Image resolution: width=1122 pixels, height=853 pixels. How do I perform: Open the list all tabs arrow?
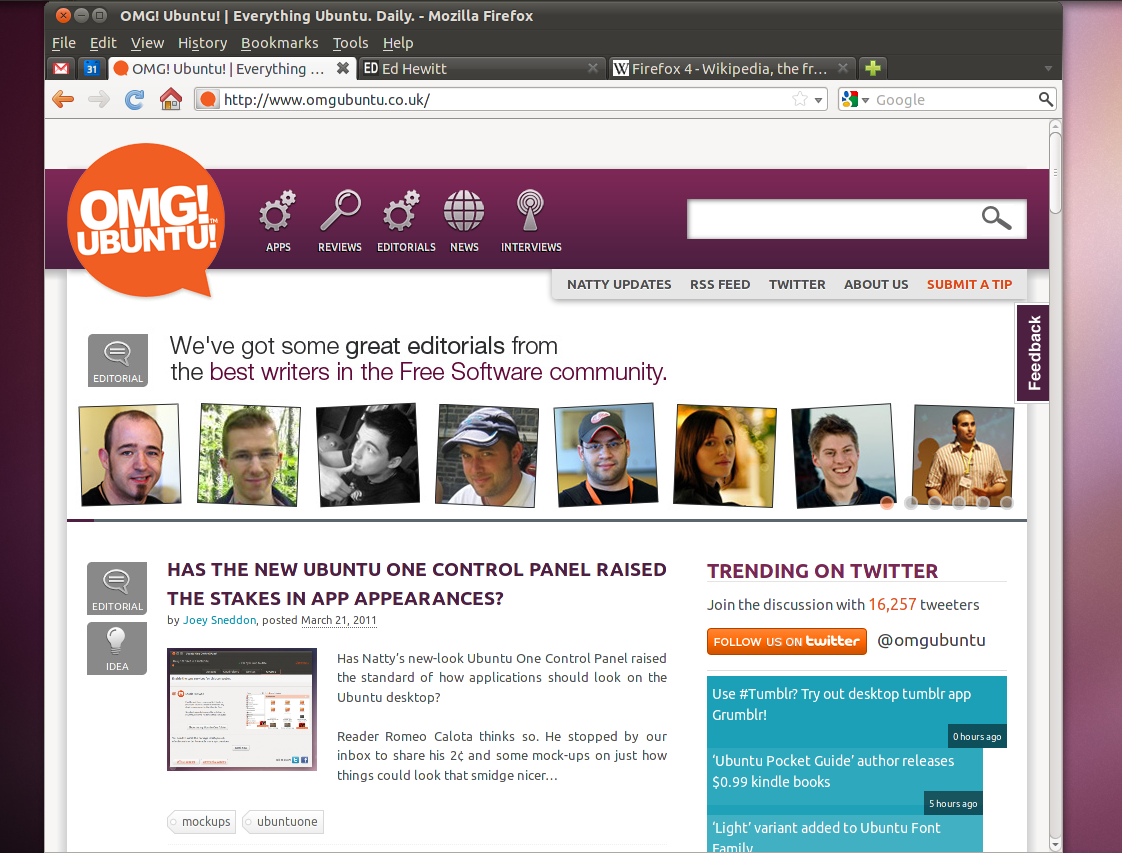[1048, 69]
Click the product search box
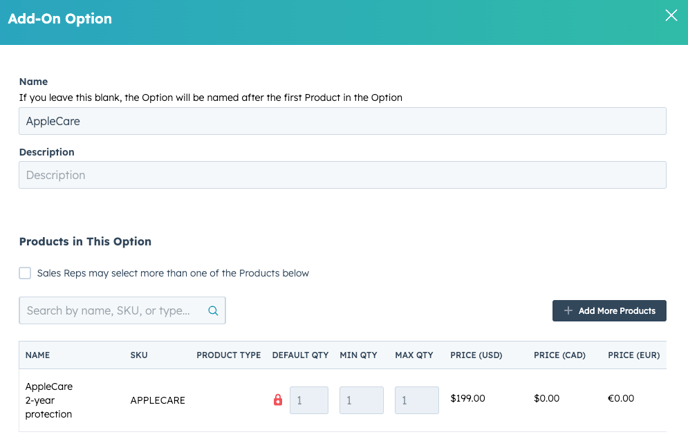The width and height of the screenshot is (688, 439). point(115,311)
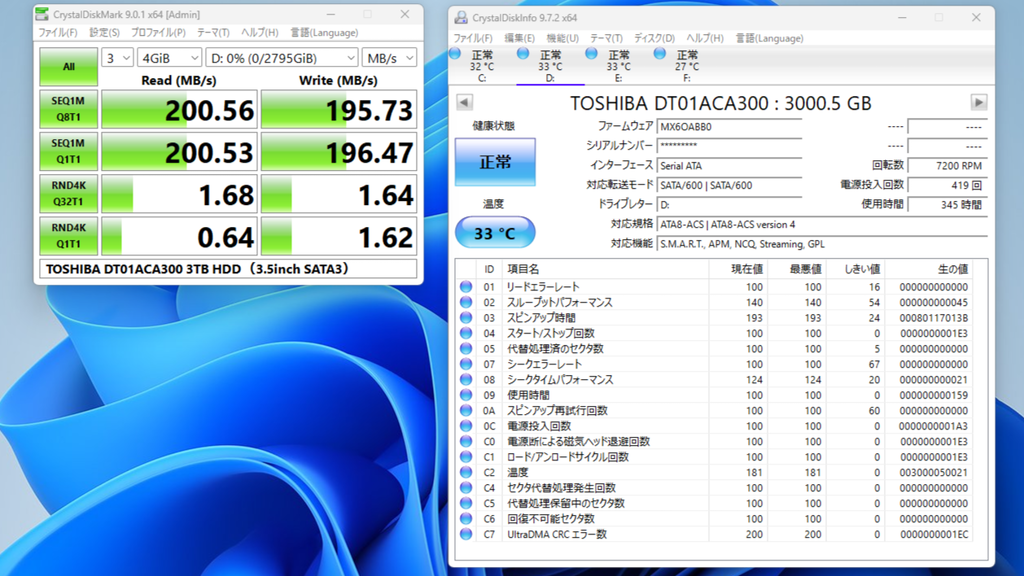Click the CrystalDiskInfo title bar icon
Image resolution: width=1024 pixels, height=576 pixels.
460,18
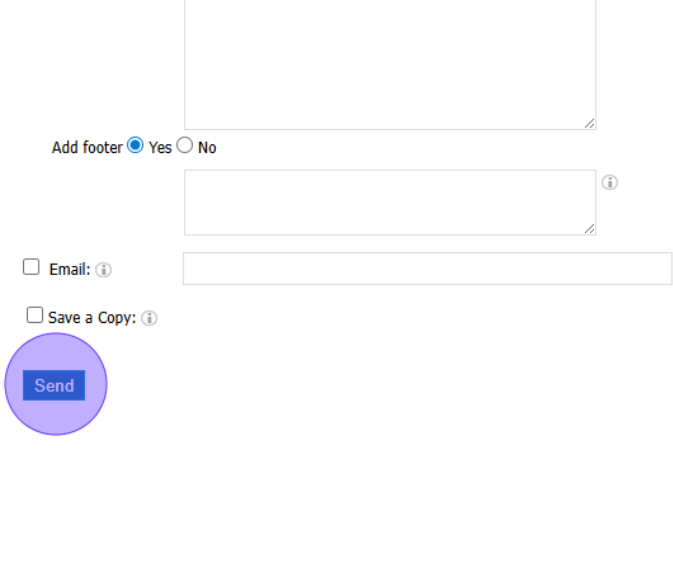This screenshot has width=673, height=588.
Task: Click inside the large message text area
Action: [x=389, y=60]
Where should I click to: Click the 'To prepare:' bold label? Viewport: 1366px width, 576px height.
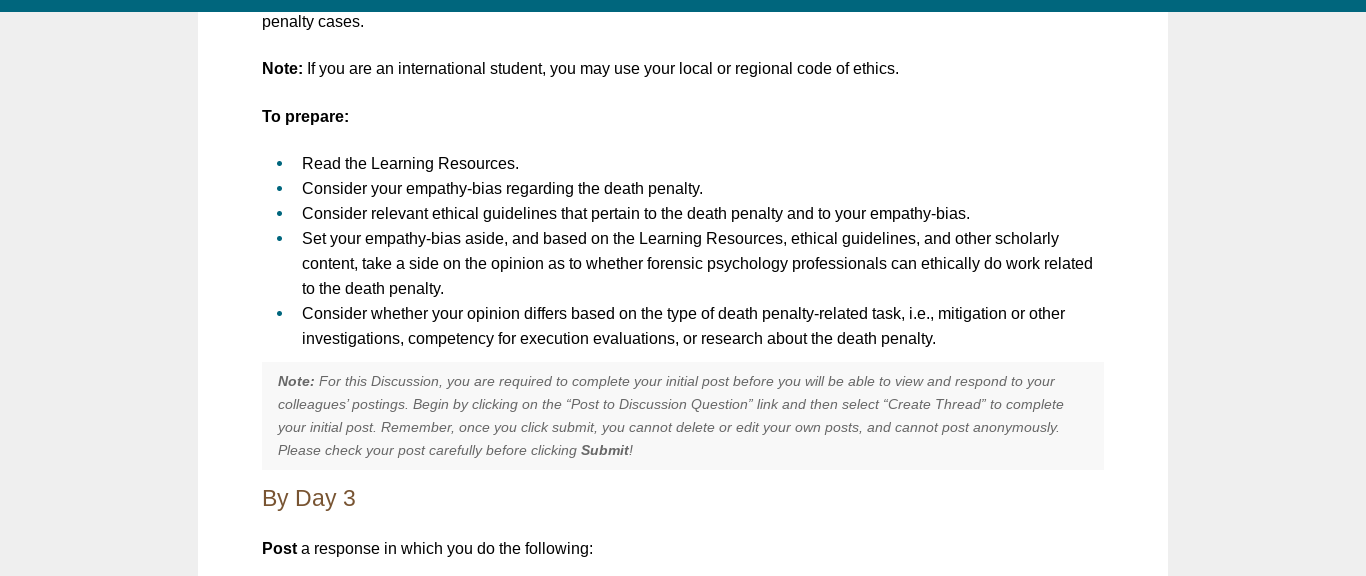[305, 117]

——

• Exercise goal
All of the data above needs to be given again exactly. Leave out each image.

• Answer to this task
Image resolution: width=1122 pixels, height=853 pixels. How do I perform: Open the list all tabs arrow?
[1048, 69]
Click the product search box
The width and height of the screenshot is (688, 439). point(115,311)
Click the CrystalDiskInfo title bar icon
Image resolution: width=1024 pixels, height=576 pixels.
460,18
This screenshot has width=673, height=588.
Task: Click inside the large message text area
Action: [x=389, y=60]
Where should I click to: Click the 'To prepare:' bold label? Viewport: 1366px width, 576px height.
[305, 117]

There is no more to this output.